WORK TO BE COMPLETED: How do the lines below between the ones holding "[Open cart] (266, 109)" and "Digital Catalog Download", inclusive, read? Give them again exactly, with no other lines.

Collection entries
+-------+

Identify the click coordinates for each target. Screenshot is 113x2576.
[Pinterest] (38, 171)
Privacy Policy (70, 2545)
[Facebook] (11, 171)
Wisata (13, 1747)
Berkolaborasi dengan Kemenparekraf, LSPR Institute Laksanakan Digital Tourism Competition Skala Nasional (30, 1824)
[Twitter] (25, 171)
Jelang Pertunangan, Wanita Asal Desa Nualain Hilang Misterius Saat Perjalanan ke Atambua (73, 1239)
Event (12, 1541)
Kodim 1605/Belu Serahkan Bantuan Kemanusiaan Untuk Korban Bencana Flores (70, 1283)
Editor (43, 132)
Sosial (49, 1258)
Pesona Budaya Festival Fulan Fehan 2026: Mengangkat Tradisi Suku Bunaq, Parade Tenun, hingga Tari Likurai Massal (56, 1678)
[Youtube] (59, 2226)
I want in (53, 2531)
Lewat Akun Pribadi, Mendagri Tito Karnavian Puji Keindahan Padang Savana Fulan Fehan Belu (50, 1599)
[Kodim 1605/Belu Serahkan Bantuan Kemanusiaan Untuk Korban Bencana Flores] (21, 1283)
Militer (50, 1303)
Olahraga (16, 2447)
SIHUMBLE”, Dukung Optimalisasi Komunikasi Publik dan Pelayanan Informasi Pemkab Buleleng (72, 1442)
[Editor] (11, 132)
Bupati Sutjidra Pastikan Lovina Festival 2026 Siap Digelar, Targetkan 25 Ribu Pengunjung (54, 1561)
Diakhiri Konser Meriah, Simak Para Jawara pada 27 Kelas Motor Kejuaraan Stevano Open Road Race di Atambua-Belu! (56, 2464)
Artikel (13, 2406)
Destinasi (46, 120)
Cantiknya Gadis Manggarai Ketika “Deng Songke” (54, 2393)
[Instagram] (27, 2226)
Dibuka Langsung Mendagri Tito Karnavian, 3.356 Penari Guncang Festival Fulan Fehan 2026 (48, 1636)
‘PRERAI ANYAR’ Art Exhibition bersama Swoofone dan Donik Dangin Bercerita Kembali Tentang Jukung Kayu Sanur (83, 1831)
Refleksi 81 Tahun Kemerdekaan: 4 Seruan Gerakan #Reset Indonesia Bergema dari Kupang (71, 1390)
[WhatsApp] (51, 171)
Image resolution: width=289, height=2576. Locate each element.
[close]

+-------+

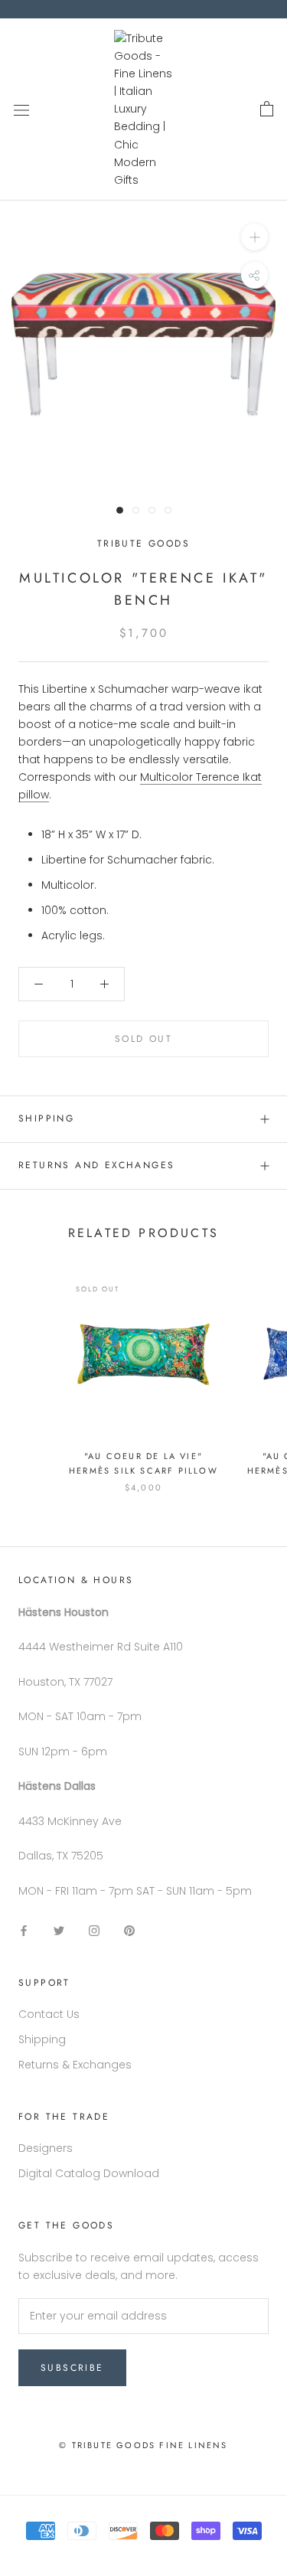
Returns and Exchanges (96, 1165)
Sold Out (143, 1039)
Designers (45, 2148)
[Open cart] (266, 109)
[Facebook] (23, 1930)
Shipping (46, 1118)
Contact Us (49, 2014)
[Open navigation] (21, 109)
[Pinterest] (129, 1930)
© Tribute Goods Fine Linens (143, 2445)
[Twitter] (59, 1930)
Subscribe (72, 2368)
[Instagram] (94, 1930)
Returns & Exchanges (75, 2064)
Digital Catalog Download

+-------+

ANSWER TO THE EXERCISE:
[Open cart] (266, 109)
[Facebook] (23, 1930)
Shipping (46, 1118)
Contact Us (49, 2014)
[Open navigation] (21, 109)
[Pinterest] (129, 1930)
© Tribute Goods Fine Linens (143, 2445)
[Twitter] (59, 1930)
Subscribe (72, 2368)
[Instagram] (94, 1930)
Returns & Exchanges (75, 2064)
Digital Catalog Download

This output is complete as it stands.